SREBP1c which promotes lipogenesis by inducing lipogenic enzymes; FAS and ACC and in turn, leads to increased lipid accumulation within the adipocyte [40] was reported to be overexpressed in obese subjects compared to the non-obese ones. To support this notion, VPC1 reflecting high transcript levels of SREBP1c, FAS, and ACC was significantly correlated with LAP and VAI as well.

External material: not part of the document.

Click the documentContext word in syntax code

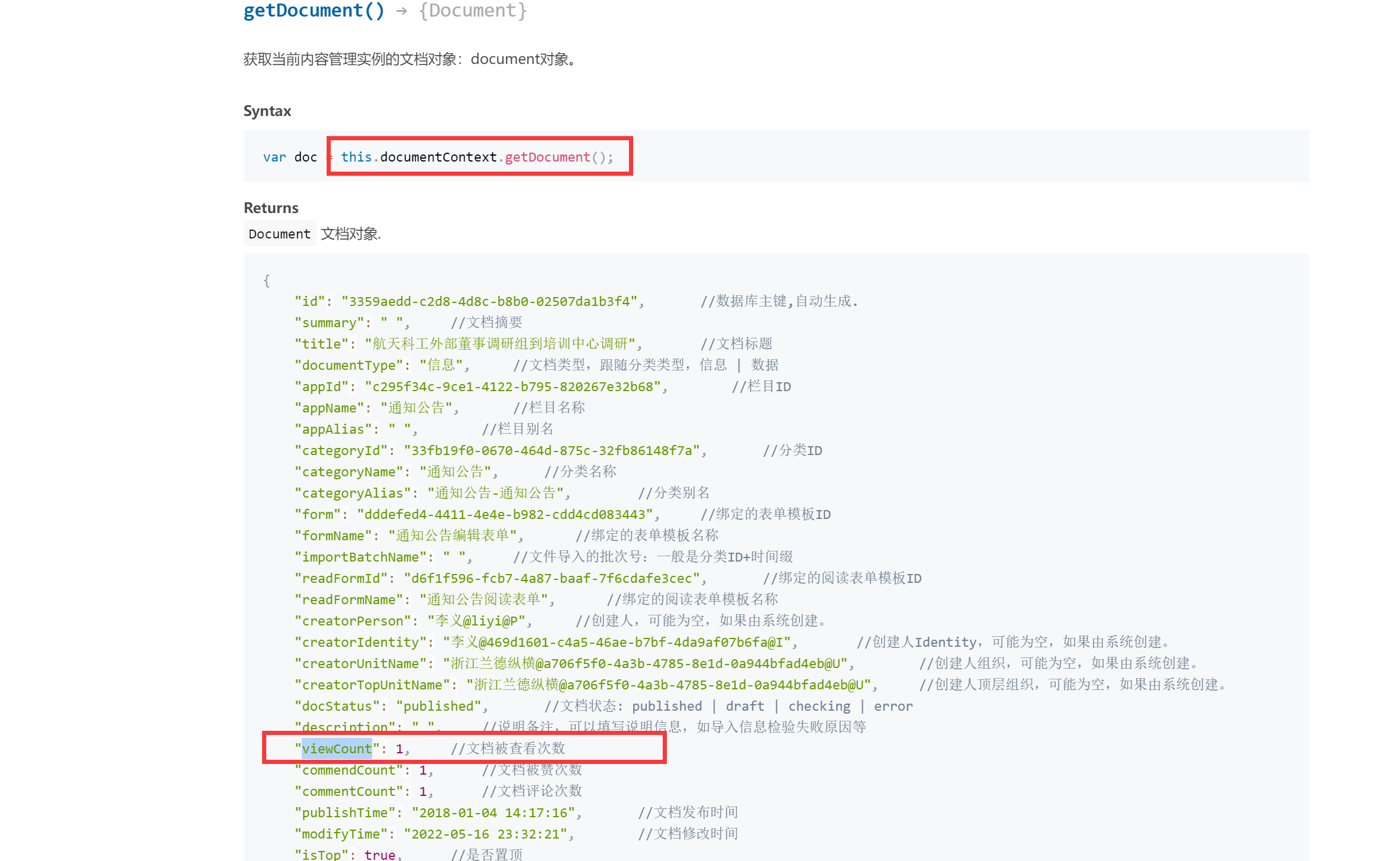pos(438,157)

Here, we identified several potential patterns of adipogenic and lipogenic genes in adipose tissues using PCA for future investigations. However, it should be noted that this research area needs a more comprehensive study considering other factors in adipose tissue function. Also, it should be noted that the measurement of adiponectin transcript level, as a major component of adiposity can provide valuable information on in-depth interpretation of our results. Finally, we would like to stress that further studies on both sexes and with a larger sample size are required to strengthen the results.

Conclusion

The present study used PCA to simultaneously evaluate the expression levels of the key genes involved in the complex transcriptional network regulating adipogenesis and lipogenesis; comprising of PPARγ, C/EBPα, LXR, SREBP1c, FAS, and ACC in SAT and VAT from obese and normal-weight subjects to decrease the adipogenic and lipogenic genes into a smaller set of principal components that account for most of the observed variations. Interestingly, this study provided valuable information on multiple patterns for adipogenic and lipogenic genes in adipose tissues with insulin resistance and a variety of anthropometric indices predicting adipose tissue dysfunction and lipid accumulation in the context of obesity.